Sunday, 10 October 2021

TV review: The Chestnut Man, Netflix (2021)

I watched this thing right through in one night from about 7.30pm. My reason for doing this is because a suitable Saturday night rerun was missing and I didn’t want to watch ‘Grantchester’. ‘The Chestnut Man’ is a competent Danish police procedural that includes an uncopy-able twist that’ll have other filmmaker writhing with jealousy. If you tried to do a similar thing since this was made you’d immediately be accused of plagiarism. On the other hand you won’t see it coming.

Danica Curcic is Naia Thulin, a Copenhagen detective who’s been given the job of looking after Mark Hess (Mikkel Boe Følsgaard), a detective who’s been overseas but who’d been sent back home due to an affair that isn’t amplified through detail enough to make a difference. Initially Hess is lackadaisical and uncommitted but becomes intensely focused on the case of the deaths of two women under horrific circumstances. Together, Thulin and Hess get down to work to crack the case, which involves a politician, Rosa Hartung (Iben Dorner).

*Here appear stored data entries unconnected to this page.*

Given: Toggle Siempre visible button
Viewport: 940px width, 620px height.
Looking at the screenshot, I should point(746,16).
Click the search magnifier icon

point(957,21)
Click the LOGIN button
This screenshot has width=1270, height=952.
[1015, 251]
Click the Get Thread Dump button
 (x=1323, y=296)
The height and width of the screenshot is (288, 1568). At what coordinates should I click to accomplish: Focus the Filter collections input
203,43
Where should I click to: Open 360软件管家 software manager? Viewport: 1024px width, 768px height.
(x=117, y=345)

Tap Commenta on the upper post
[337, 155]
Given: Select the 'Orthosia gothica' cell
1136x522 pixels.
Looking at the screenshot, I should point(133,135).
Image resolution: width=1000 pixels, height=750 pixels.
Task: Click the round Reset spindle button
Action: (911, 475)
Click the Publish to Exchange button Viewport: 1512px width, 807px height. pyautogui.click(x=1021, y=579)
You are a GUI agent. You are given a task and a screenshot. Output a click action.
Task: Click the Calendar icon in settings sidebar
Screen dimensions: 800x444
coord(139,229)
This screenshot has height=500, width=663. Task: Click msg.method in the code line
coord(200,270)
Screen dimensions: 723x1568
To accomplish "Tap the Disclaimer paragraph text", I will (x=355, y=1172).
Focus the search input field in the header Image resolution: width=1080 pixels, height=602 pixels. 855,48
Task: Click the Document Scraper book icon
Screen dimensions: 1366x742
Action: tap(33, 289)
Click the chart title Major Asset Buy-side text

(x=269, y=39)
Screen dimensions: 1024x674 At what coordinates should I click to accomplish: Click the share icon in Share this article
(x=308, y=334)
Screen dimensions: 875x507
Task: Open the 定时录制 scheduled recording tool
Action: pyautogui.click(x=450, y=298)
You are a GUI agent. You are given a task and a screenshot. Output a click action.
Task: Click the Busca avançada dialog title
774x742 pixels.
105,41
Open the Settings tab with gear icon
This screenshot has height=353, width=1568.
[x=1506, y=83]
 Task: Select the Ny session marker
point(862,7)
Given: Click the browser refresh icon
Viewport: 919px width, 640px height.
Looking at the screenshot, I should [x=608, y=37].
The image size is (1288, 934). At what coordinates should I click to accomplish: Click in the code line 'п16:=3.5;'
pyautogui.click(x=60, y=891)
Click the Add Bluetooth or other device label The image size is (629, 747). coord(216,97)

What themes are investigated in this drama? Well, the media and the political class come out looking distinctly stale. There’s something about the woman who plays Rosa’s boss, the prime minister (Signe Vaupel), and the man who plays Hartung’s assistant, Frederik Vogel (Morten Brovn) that puts the viewer in mind of birds of carrion. Loyalty isn’t prized as highly as popularity and, you feel, the only thing keeping Rosa in power is her pull with voters. More sympathetic is Rosa’s husband Steen (Esben Dalgaard Andersen), who touchingly never gives up on the idea that their daughter – who’d been deemed to have been killed by a psychotic pervert a year before the timeline starts – is still alive.

Running through the six episodes it takes the show to reach its climax is the issue of violence against children. This theme is even elaborated in Thulin’s family life as her daughter Le (Liva Forsberg) expresses a desire to live with her “grandfather” (Anders Hove), a man who’d earlier in Thulin’s life cared for the policewoman and who now functions as a buttress in the child’s existence. This is creased by her mother’s regular overtime work, something that Le resents. Rosa’s son (Louis Næss-Schmidt) is also sometimes unhappy with his parents, and especially resents how his father drinks.

So ‘The Chestnut man’ canvasses worthy sentiments. Other than that, the script is solid and the acting good. Ten points. Worth a watch, definitely.